Psychometrics did not win the 2016 election. Donald Trump didn’t have a secret data engine humming underneath his jalopy of a presidential campaign. A host of unlikely events co-occurred. Racism, populism, and nationalism proved to have a deeper and wider reach than expected. Media elites and political elites failed to take the threat seriously. Facebook, Twitter and YouTube were awash in misinformation, rewarding bad actors and our worst social impulses. The director of the FBI took unprecedented actions under the assumption that Clinton’s presidency was already assured.

The appeal of the digital wizardry narrative is that it can focus outrage in socially beneficial directions. It is indeed high time for us to take a deep look at Facebook’s power in society. And maybe we wouldn’t be doing that without a distinguishable villain and a clear social failure to sharpen our attention. (As the old saying goes, you should never let a good crisis go to waste.) But I think our biennial tradition of decrying the new age of digital propaganda does more harm than good.

Facebook ought to be regulated because it is an information monopoly. It ought to be regulated because it now has monolithic importance in shaping how citizens get their news, and how the news industry raises the money to pay its employees. The broader sector of data fiduciaries ought to be regulated too—not just companies like Google, but also the companies that make up the larger data-mining industry like Acxiom and Palantir. Acxiom has approximately 6,500 datapoints on every consumer living in the United States. Some of the biggest players in the “big data” industry don’t generate scandal headlines the way Facebook does.

I’m less optimistic that this U.S. government is going to manage the task of regulating them. Zeynep Tufekci recently proposed four legislative remedies to curb Facebook’s power as an unregulated information monopoly. Her ideas are simultaneously bold and eminently reasonable. Her main proposal essentially calls for establishing the equivalent of a Consumer Financial Protection Bureau (CFPB), but for data. Yes! Of course! And yet…
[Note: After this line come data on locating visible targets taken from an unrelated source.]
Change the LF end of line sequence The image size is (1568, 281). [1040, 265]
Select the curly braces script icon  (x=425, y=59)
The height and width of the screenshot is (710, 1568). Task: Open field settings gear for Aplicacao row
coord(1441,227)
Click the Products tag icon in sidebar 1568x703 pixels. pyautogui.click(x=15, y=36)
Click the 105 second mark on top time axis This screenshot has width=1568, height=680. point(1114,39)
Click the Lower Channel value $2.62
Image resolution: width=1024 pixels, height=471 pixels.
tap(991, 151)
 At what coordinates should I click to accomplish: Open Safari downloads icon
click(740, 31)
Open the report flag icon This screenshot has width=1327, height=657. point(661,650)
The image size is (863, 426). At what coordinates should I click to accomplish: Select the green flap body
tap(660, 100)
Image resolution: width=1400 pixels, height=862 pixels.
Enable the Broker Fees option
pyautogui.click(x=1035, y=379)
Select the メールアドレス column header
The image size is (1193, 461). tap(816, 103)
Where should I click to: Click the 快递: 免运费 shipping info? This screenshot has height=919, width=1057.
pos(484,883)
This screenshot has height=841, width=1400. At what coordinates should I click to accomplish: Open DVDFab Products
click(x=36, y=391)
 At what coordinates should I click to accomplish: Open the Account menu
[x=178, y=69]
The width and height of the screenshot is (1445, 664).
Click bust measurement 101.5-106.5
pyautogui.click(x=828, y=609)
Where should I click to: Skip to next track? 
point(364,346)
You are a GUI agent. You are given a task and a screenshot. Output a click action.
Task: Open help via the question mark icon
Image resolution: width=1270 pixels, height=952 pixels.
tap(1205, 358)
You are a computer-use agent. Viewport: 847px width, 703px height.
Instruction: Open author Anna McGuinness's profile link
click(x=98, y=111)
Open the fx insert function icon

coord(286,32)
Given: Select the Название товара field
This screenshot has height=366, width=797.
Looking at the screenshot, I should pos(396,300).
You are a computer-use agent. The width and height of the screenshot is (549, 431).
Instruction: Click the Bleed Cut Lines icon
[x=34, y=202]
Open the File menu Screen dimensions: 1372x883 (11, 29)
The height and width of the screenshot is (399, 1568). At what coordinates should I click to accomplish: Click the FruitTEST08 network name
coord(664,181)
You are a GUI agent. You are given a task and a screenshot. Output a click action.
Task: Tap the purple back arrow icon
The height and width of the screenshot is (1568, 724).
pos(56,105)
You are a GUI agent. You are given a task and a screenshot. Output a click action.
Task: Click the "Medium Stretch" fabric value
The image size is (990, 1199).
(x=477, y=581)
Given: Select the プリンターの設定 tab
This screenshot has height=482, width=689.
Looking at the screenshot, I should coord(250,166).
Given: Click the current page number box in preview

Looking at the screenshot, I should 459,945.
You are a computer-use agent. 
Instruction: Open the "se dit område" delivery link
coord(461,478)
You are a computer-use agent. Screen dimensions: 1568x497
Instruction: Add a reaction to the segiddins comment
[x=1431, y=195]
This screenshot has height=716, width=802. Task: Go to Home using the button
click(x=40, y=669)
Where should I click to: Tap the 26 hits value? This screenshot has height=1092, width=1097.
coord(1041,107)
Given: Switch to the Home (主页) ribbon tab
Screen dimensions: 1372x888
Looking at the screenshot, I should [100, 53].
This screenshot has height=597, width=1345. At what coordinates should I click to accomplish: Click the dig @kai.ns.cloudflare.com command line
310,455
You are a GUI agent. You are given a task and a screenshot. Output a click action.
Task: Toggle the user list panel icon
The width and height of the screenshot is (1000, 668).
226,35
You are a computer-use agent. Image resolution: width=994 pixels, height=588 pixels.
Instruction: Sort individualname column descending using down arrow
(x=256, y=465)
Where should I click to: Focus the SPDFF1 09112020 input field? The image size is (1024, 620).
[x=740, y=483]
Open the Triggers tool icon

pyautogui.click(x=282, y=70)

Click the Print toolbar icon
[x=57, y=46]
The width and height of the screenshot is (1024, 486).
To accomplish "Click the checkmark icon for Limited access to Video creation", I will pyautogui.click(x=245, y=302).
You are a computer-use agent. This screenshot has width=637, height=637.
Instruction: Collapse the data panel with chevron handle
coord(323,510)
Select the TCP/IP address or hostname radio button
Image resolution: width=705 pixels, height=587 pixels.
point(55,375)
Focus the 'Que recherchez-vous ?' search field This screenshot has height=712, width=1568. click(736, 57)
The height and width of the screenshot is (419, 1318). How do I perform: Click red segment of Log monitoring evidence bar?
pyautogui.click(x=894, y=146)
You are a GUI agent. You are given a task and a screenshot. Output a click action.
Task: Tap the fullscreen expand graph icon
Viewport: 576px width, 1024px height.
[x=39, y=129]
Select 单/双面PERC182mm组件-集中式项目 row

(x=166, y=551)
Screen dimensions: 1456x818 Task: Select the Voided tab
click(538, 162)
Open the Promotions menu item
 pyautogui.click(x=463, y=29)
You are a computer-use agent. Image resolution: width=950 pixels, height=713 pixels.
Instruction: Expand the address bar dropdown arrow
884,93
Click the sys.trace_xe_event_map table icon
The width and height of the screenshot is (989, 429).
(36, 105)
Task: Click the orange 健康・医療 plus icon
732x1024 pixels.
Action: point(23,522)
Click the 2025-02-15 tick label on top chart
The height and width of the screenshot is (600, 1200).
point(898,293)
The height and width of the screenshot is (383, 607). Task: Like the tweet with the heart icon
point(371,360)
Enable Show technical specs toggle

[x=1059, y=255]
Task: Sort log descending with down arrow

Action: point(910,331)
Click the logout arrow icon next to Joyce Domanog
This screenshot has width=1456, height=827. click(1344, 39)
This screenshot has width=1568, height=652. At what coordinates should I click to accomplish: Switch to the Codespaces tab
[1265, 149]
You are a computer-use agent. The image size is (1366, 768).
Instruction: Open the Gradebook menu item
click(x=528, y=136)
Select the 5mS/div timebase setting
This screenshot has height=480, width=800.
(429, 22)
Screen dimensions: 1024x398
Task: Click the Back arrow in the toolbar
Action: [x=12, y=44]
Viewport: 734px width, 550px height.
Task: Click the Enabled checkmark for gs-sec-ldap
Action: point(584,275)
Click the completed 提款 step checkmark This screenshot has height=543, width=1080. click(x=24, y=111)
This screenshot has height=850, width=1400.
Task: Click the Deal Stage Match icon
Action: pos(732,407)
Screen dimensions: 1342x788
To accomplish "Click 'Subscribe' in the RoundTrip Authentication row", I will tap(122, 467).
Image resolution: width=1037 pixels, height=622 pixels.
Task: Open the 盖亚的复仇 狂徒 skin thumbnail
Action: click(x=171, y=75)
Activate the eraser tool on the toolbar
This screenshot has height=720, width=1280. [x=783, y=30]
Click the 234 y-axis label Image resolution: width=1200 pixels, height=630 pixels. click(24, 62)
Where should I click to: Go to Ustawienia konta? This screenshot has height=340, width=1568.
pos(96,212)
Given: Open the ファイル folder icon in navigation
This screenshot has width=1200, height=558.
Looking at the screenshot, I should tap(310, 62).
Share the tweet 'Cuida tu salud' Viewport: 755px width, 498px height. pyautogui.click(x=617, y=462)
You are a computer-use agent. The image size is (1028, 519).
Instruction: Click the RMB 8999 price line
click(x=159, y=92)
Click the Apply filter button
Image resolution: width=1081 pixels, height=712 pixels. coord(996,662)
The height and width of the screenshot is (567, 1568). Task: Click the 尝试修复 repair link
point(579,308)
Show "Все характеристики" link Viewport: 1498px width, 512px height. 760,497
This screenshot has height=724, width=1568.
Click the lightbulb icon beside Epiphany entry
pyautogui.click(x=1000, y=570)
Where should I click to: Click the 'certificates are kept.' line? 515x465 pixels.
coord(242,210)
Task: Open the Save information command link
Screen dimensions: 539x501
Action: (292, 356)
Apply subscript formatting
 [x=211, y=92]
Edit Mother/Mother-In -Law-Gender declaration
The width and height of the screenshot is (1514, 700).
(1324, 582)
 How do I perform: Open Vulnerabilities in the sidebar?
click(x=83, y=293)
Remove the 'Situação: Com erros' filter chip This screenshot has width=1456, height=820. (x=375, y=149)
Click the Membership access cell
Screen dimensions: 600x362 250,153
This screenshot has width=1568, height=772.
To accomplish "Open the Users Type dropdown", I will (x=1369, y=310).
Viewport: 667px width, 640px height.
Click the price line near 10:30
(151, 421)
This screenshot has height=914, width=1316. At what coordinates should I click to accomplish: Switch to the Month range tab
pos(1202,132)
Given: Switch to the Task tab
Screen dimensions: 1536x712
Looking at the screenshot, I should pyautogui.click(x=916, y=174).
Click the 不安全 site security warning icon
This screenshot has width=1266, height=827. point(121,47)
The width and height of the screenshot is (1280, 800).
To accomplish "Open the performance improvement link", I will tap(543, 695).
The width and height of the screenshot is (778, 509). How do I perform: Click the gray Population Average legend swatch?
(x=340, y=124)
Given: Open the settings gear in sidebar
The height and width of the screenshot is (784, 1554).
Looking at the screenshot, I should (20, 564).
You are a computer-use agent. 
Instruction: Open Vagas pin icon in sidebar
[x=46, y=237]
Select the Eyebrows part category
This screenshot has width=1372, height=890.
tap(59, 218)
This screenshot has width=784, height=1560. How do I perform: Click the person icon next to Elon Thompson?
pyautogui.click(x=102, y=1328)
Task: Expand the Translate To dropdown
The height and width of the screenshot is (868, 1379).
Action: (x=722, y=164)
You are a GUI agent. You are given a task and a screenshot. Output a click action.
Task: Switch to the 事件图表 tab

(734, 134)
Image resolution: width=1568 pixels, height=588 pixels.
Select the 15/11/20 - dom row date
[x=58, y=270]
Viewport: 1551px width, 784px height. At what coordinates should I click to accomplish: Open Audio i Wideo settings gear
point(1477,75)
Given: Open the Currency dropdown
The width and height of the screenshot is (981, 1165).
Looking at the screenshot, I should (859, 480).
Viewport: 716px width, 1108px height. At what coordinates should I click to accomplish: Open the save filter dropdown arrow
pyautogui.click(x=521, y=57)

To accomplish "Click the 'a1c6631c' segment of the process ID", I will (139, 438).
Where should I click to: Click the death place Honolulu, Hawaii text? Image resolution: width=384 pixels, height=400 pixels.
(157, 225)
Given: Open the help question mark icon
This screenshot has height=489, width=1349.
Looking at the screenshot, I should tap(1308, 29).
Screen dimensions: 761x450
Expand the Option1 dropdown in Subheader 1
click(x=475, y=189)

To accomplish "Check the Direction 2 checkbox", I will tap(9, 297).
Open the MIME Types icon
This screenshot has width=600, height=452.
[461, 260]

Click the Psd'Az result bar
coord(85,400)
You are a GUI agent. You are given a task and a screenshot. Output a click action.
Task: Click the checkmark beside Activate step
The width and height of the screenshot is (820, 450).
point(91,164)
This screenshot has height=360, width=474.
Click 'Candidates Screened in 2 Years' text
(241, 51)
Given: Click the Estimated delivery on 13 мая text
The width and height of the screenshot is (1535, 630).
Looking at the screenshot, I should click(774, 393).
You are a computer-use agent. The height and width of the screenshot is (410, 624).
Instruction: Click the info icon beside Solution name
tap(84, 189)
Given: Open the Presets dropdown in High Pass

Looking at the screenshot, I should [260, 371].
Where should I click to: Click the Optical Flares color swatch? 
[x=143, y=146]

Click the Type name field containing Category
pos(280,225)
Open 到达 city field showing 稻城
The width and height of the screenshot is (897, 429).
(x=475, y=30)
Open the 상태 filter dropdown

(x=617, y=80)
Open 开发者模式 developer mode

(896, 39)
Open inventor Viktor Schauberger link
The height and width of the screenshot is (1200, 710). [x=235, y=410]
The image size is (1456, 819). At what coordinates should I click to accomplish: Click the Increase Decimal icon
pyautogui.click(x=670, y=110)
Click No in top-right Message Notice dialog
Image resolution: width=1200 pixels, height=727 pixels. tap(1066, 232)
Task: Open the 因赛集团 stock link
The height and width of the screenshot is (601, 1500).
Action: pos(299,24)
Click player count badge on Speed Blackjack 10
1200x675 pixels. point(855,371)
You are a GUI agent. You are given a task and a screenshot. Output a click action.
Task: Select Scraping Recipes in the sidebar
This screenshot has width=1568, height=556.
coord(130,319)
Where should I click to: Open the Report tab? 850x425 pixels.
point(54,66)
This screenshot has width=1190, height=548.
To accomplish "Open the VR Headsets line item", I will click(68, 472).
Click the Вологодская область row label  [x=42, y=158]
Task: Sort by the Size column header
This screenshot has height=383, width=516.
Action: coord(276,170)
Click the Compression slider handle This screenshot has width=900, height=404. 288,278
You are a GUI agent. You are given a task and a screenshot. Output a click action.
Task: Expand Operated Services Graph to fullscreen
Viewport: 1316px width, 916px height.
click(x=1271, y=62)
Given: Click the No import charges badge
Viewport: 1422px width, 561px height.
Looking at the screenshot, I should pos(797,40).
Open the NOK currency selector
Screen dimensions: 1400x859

Regulating the online data and online advertising industry is an eminently reasonable idea, but we live in distinctly unreasonable times. This Congress is not going to establish another agency like the CFPB. This Congress is busy dismantling the CFPB and the rest of the regulatory state. This Congress and these regulators appointed by President Trump (along with the career regulators who have stuck around, dispirited, through the first year and a half of the Trump era) lack both the skill and the will to work through the complicated issues involved in serious policy design and implementation. It’s going to take a long time to repair the damage that has been done to existing regulatory agencies. There is little reason to hope this problem will be at the top of the government policy agenda post-2018.

If we want to confront these unreasonable times, I think it’s helpful to stay clear-eyed about the state of the world. That means paying attention to Facebook’s uncurbed power, and the growing potential for harms and abuses coming from an unchecked data industry. But it also means we need to stop imagining omnicompetent villains behind the scenes. We did not get here because Cambridge Analytica enacted a secret plan through weaponized online propaganda. We got here through a series of bumbling, uncoordinated mistakes. We can, perhaps, build-measure-learn our way out of this mess. But it’s going to be a hard, rough, mistake-filled path.